ABOUT THIS EXERCISE:
Set down only these lines, exactly: the line containing "Task: Click the EoD Report Email field" and all lines through the end of the data below. Omit pictures.

[Stored data]

· · · ·

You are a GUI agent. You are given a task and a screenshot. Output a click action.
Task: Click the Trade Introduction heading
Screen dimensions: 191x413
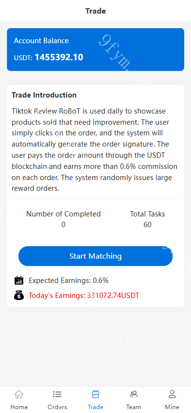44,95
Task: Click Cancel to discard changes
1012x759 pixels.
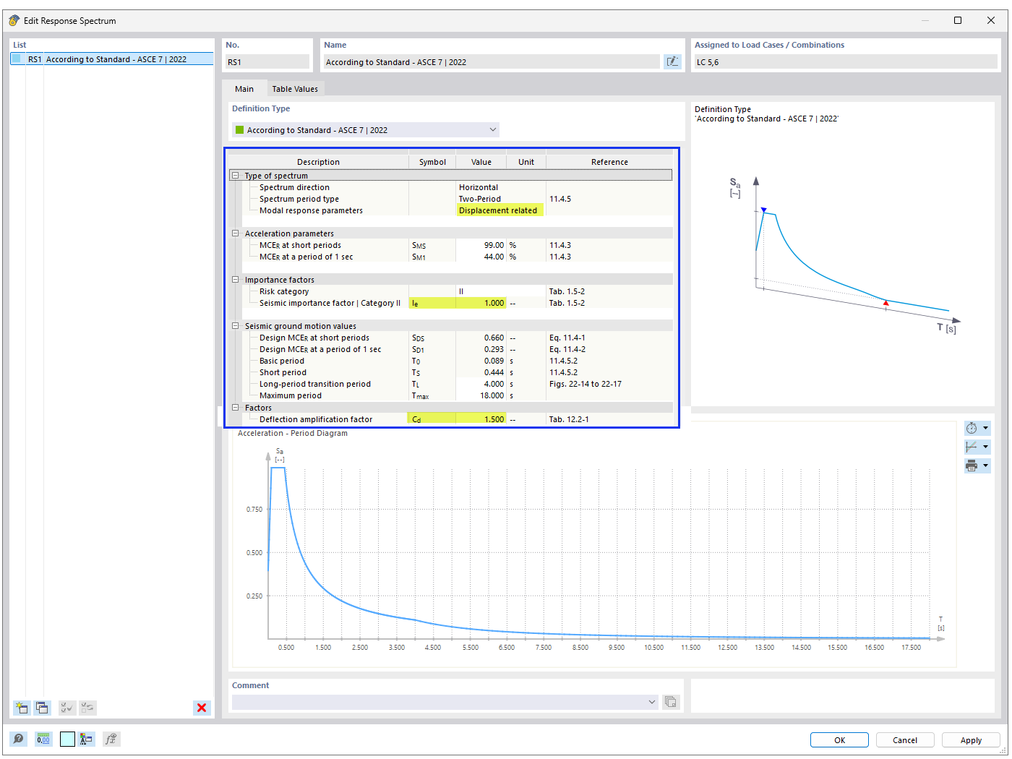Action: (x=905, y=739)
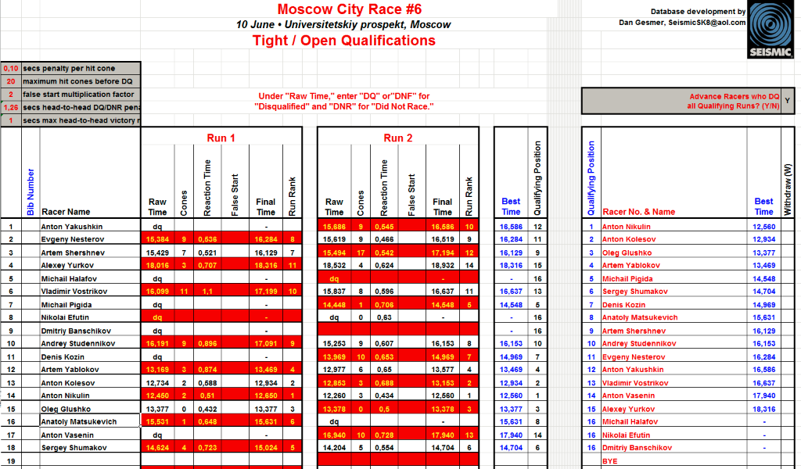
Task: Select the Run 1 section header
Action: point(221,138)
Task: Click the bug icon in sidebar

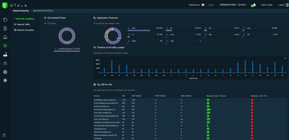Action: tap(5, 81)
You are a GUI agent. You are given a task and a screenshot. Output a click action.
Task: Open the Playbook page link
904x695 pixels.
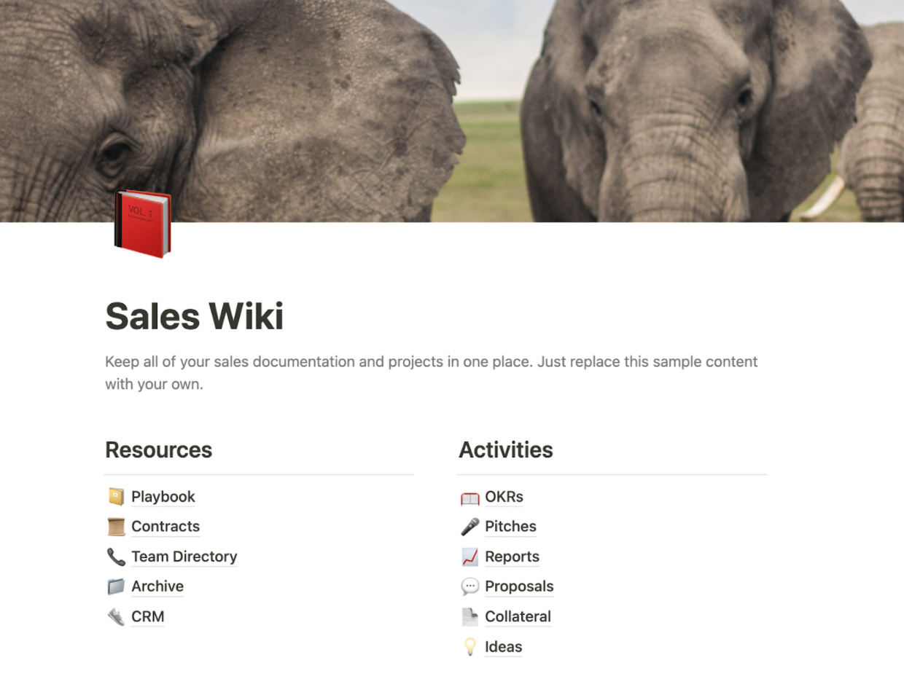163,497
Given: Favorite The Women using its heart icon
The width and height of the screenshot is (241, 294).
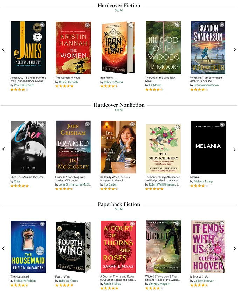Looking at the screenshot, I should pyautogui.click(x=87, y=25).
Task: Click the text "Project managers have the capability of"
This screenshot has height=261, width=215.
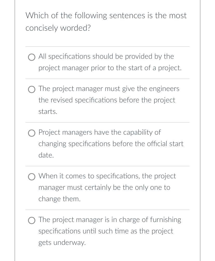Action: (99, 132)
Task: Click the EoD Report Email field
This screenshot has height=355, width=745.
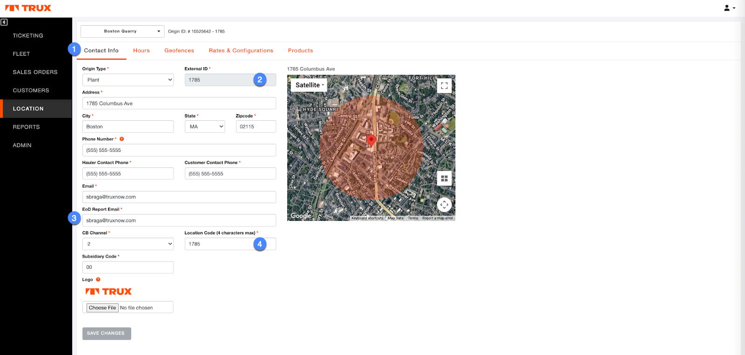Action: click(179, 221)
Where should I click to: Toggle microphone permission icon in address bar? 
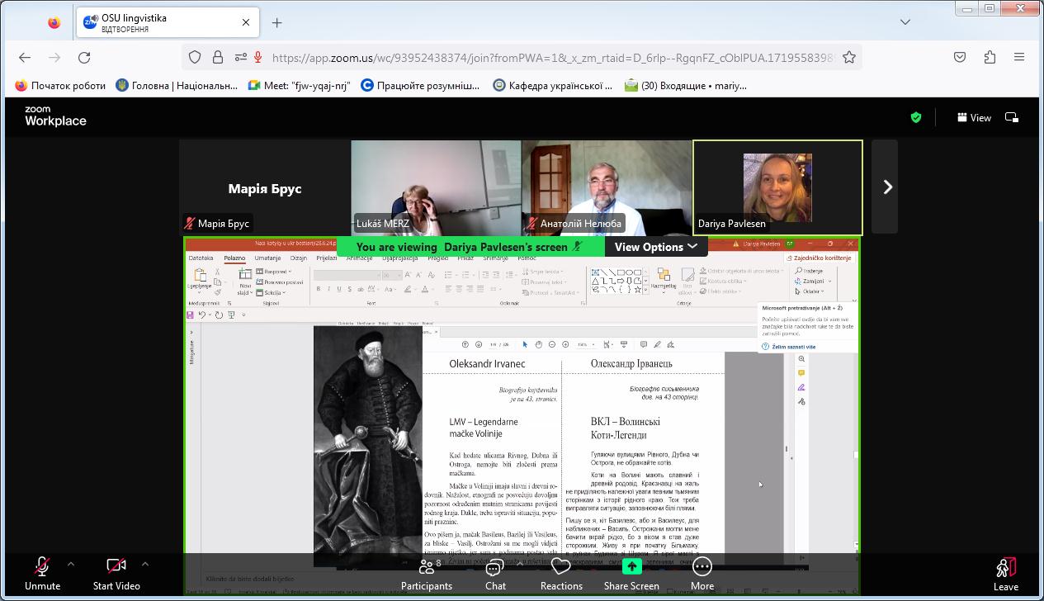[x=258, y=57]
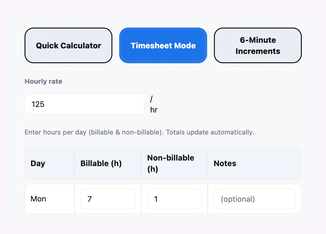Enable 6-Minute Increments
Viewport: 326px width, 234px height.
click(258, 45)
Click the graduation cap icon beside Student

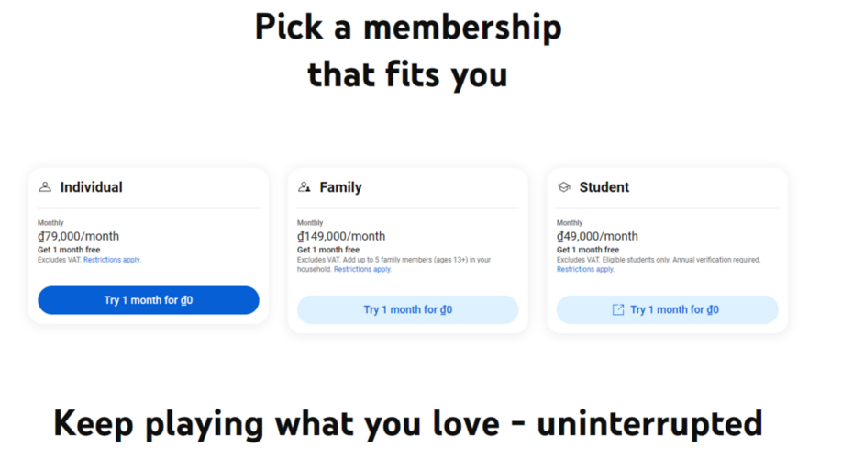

· · · ·

EXERCISE OUTPUT:
Task: Click the EoD Report Email field
This screenshot has height=355, width=745.
Action: click(179, 221)
Where should I click to: Toggle microphone permission icon in address bar? 
[x=258, y=57]
Enable 6-Minute Increments
Viewport: 326px width, 234px height.
click(258, 45)
Click the graduation cap icon beside Student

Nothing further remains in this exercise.